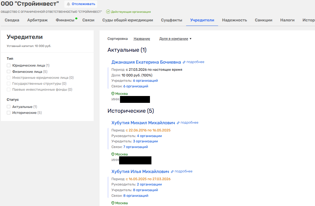Open Хубутия Илья's 8 организаций Связи link
The image size is (315, 206).
click(136, 196)
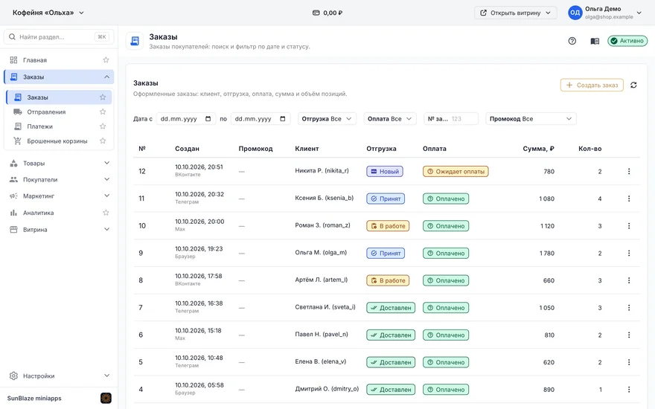Open the Отгрузка filter dropdown
This screenshot has width=655, height=409.
[327, 119]
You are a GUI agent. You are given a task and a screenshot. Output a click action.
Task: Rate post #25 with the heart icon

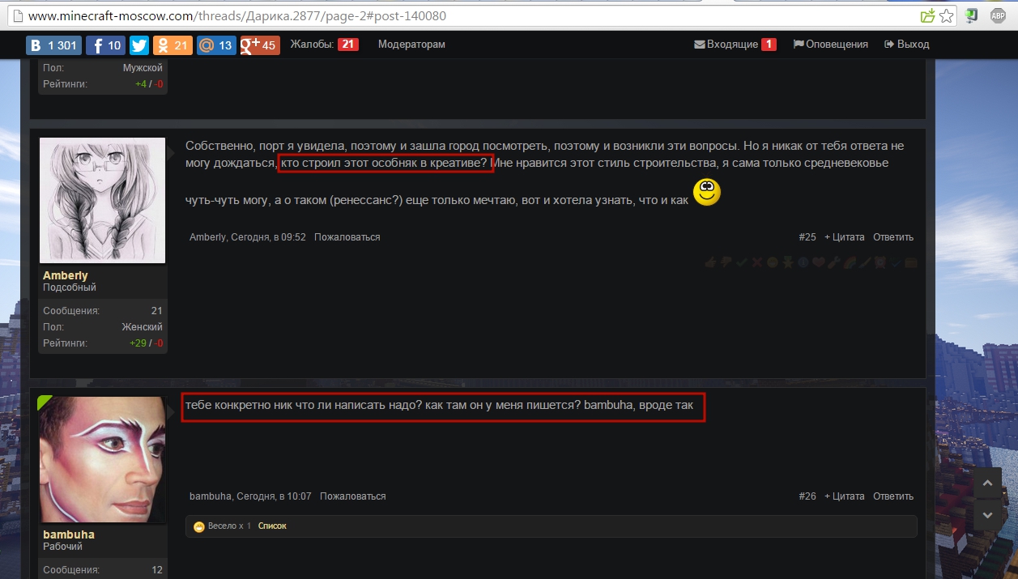819,262
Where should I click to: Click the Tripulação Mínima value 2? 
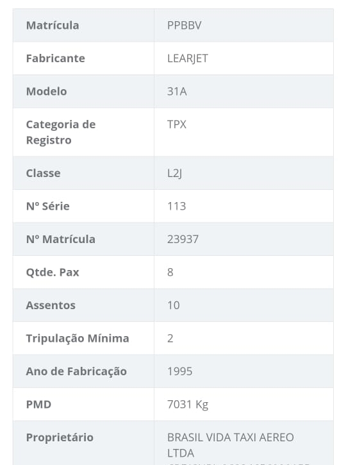tap(170, 338)
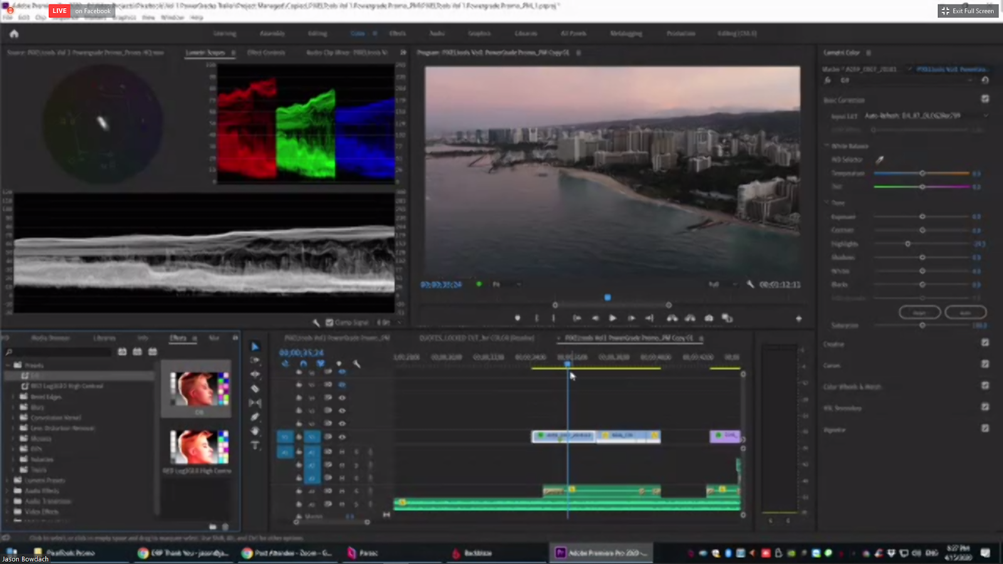Choose the Pen tool

click(x=255, y=417)
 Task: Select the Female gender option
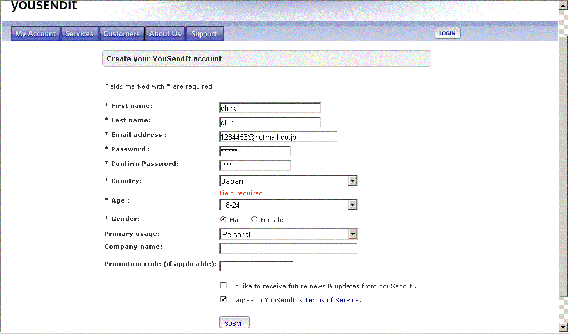coord(254,219)
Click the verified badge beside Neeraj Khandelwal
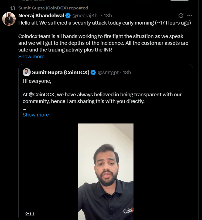This screenshot has height=220, width=202. pos(68,15)
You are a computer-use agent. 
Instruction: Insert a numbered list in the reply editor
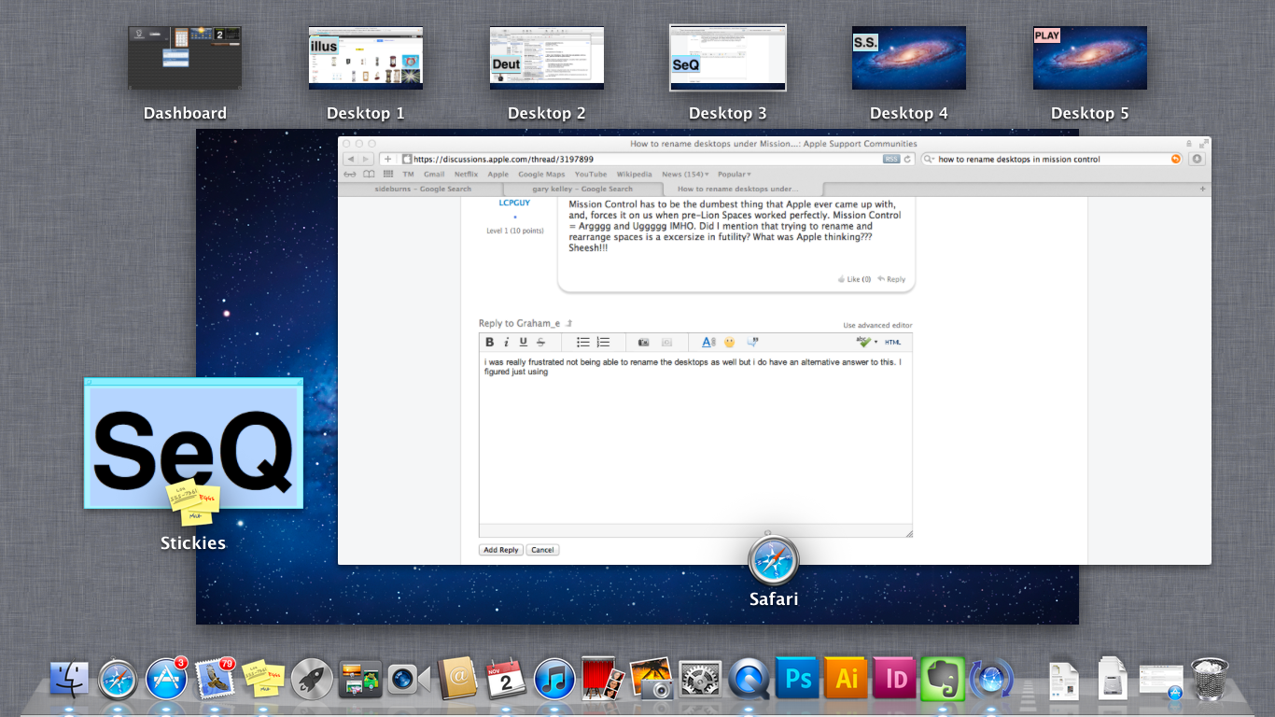[x=604, y=343]
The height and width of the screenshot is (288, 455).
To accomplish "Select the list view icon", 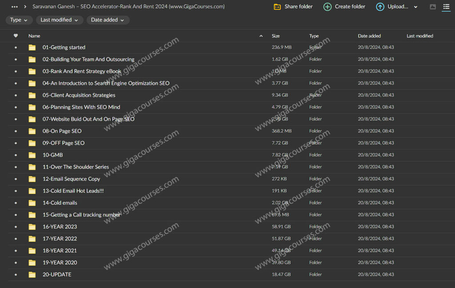I will tap(447, 7).
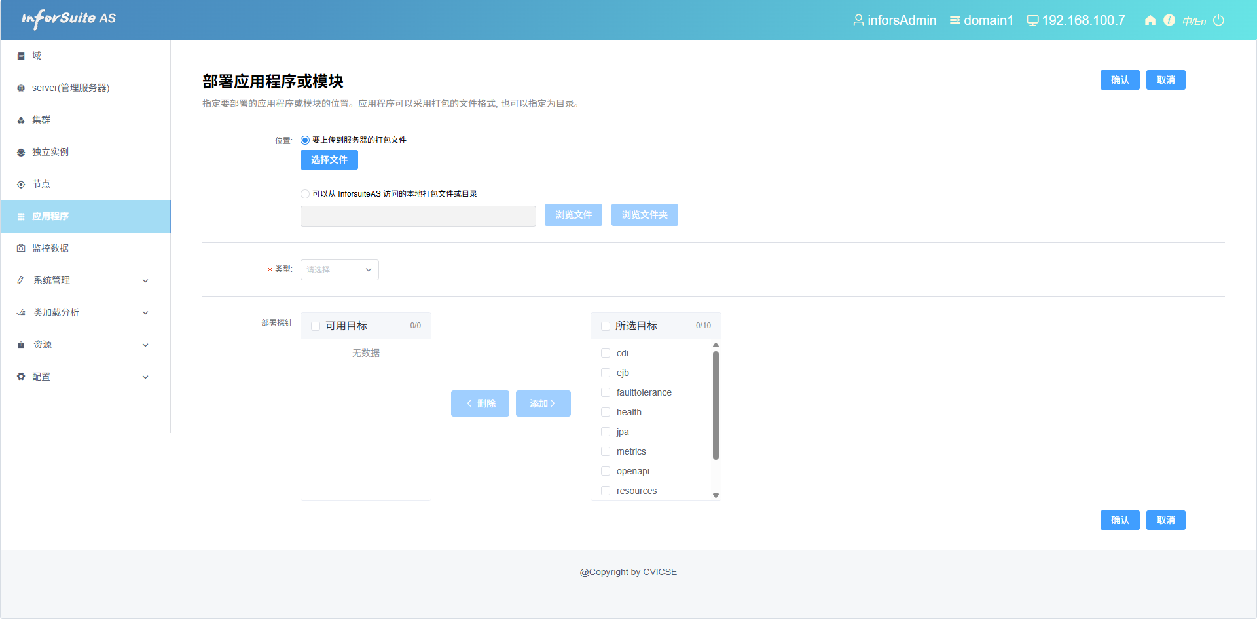Click the home icon in header
This screenshot has height=619, width=1257.
tap(1150, 20)
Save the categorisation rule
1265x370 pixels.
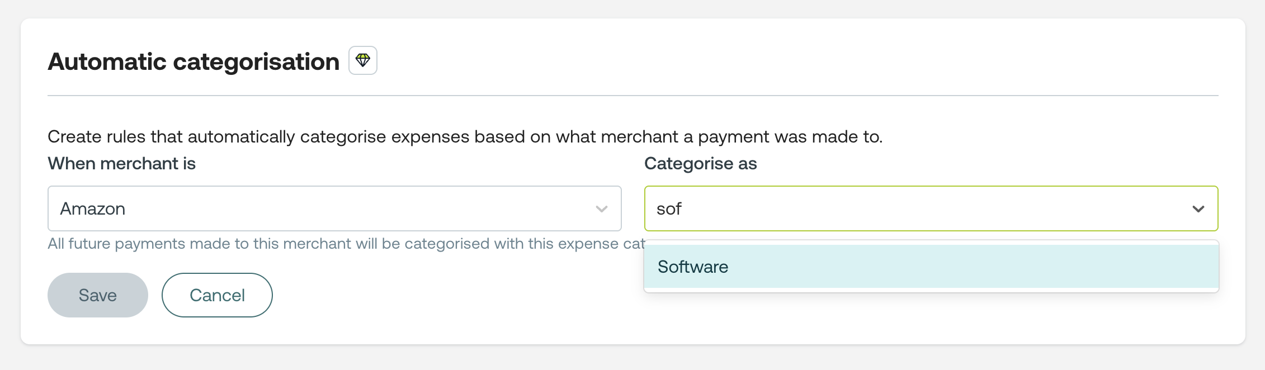(x=98, y=295)
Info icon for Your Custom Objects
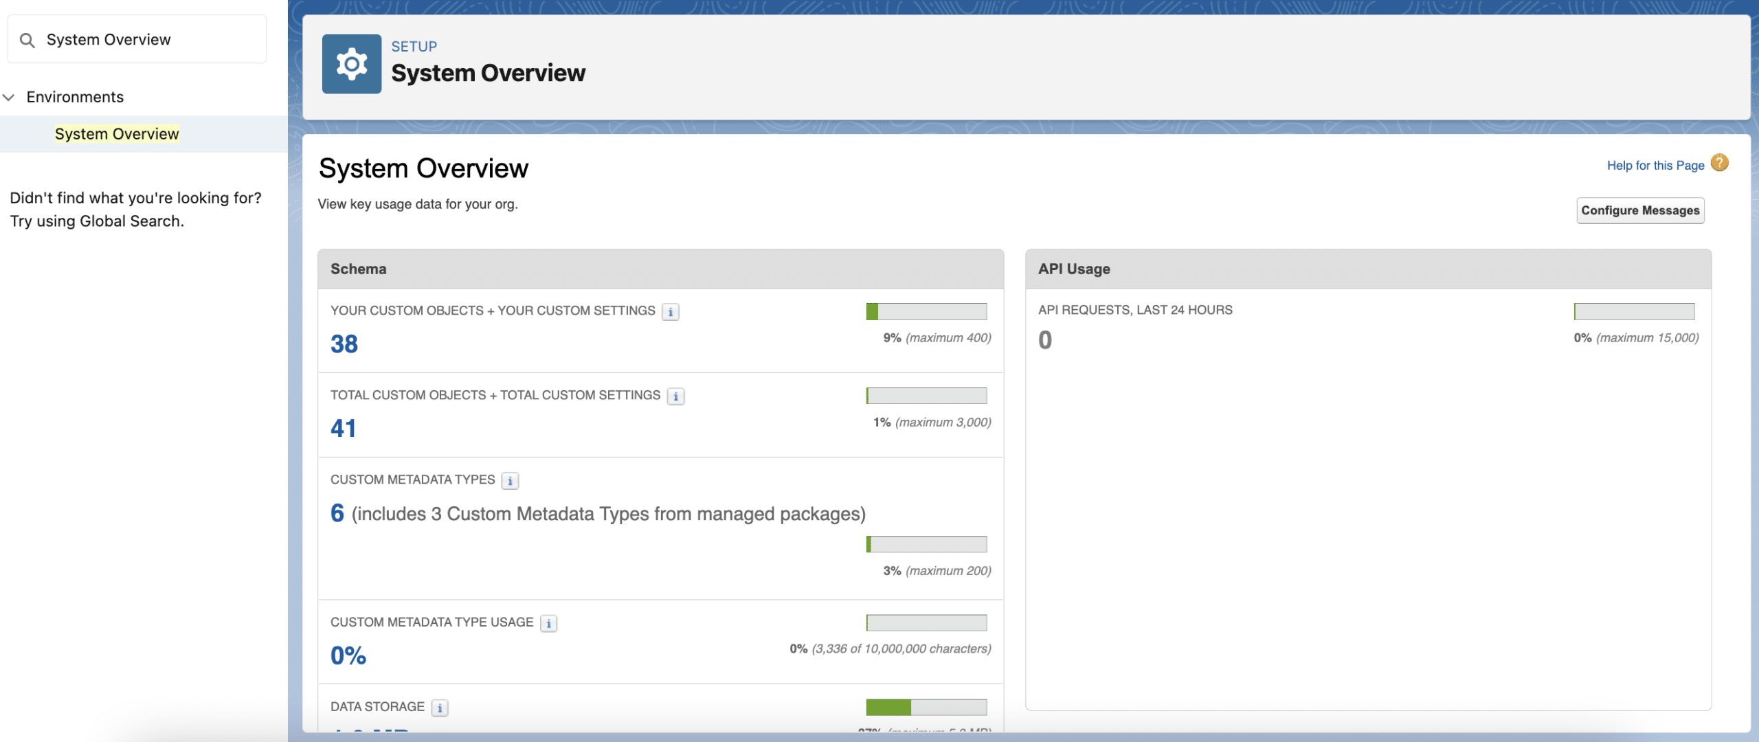 pos(671,312)
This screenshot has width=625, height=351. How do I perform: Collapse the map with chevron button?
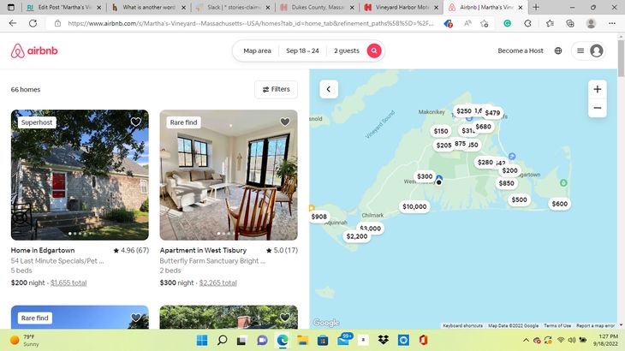(x=329, y=89)

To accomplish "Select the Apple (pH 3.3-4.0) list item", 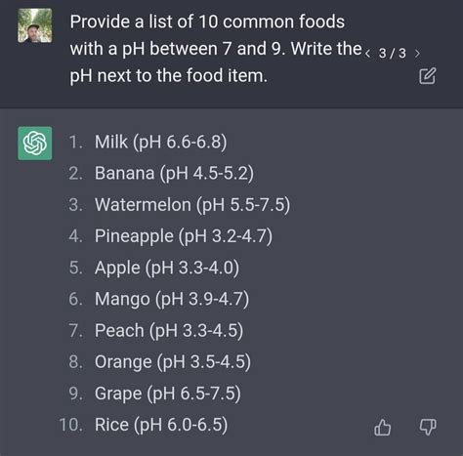I will [x=167, y=268].
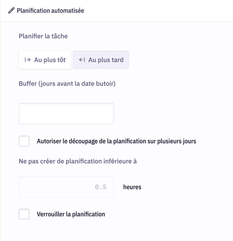Image resolution: width=233 pixels, height=241 pixels.
Task: Click the minimum planning hours field
Action: click(x=66, y=187)
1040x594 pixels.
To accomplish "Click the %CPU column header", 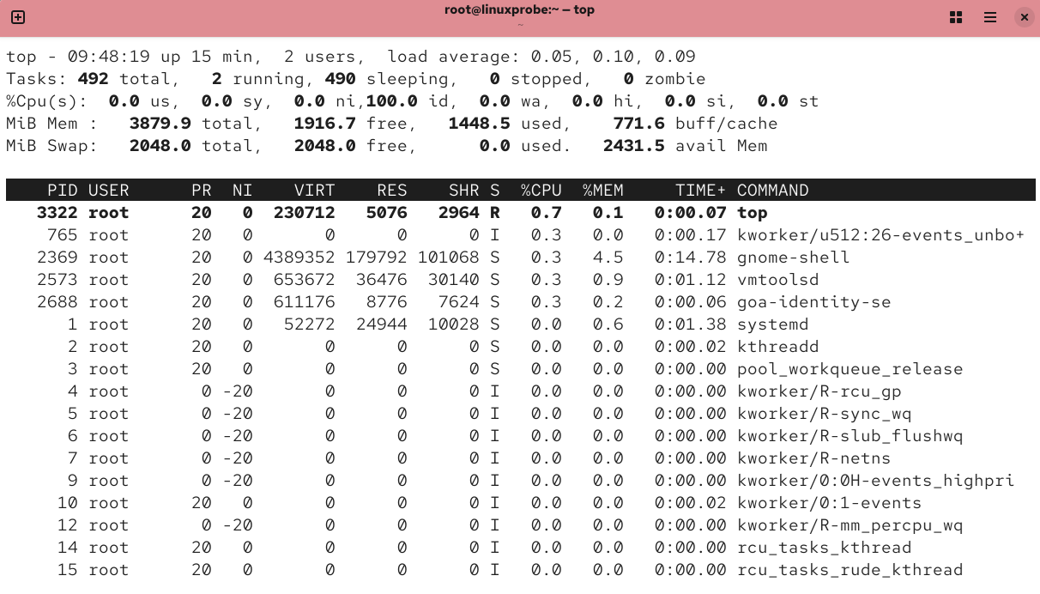I will pyautogui.click(x=541, y=191).
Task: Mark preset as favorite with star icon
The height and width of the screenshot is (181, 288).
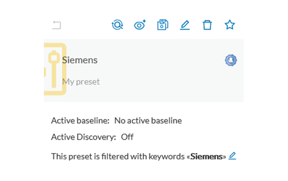Action: point(230,25)
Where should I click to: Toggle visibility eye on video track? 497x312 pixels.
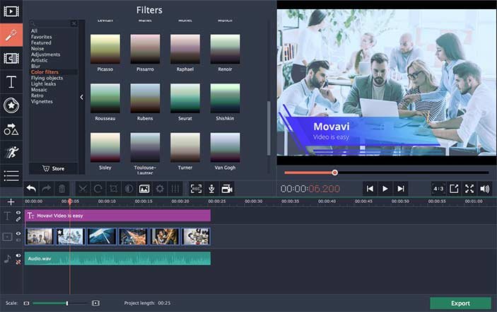(18, 233)
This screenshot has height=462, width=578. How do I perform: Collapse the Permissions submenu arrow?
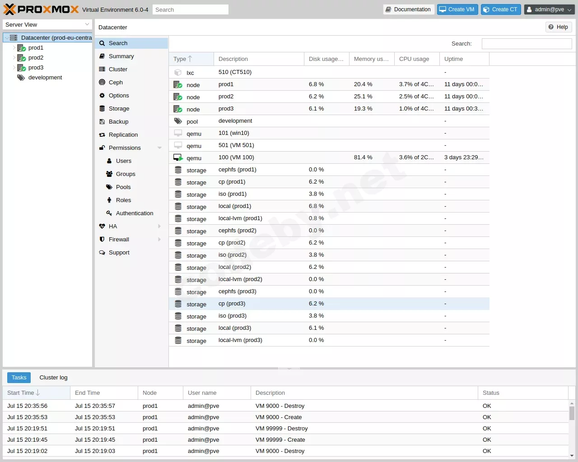(x=159, y=148)
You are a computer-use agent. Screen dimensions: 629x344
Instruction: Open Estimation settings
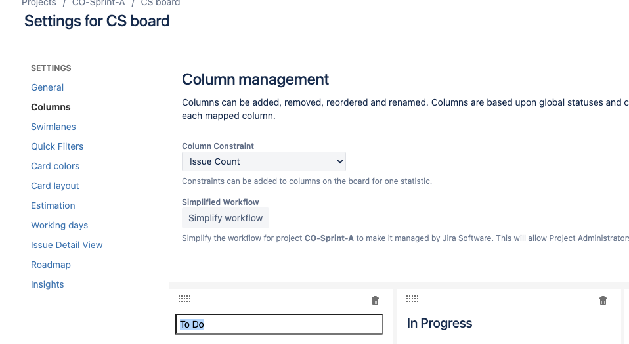53,205
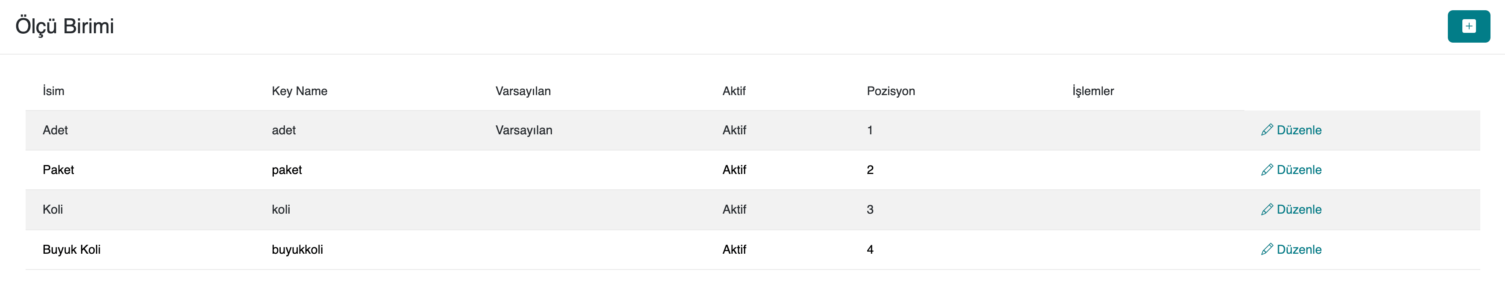Click the İşlemler column header
The height and width of the screenshot is (284, 1505).
point(1093,91)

◆ **ASSIGNMENT**
Only one thing is required here: an exact copy of the lines from the one bearing "This screenshot has height=462, width=578." through the final line above, both included, with pictures left out.

◆ **EXERCISE ANSWER**
This screenshot has height=462, width=578. How do I perform: Collapse the Permissions submenu arrow?
(x=159, y=148)
You are a computer-use agent. Screen dimensions: 629x344
Instruction: Open Estimation settings
53,205
Click the İşlemler column header
The height and width of the screenshot is (284, 1505).
point(1093,91)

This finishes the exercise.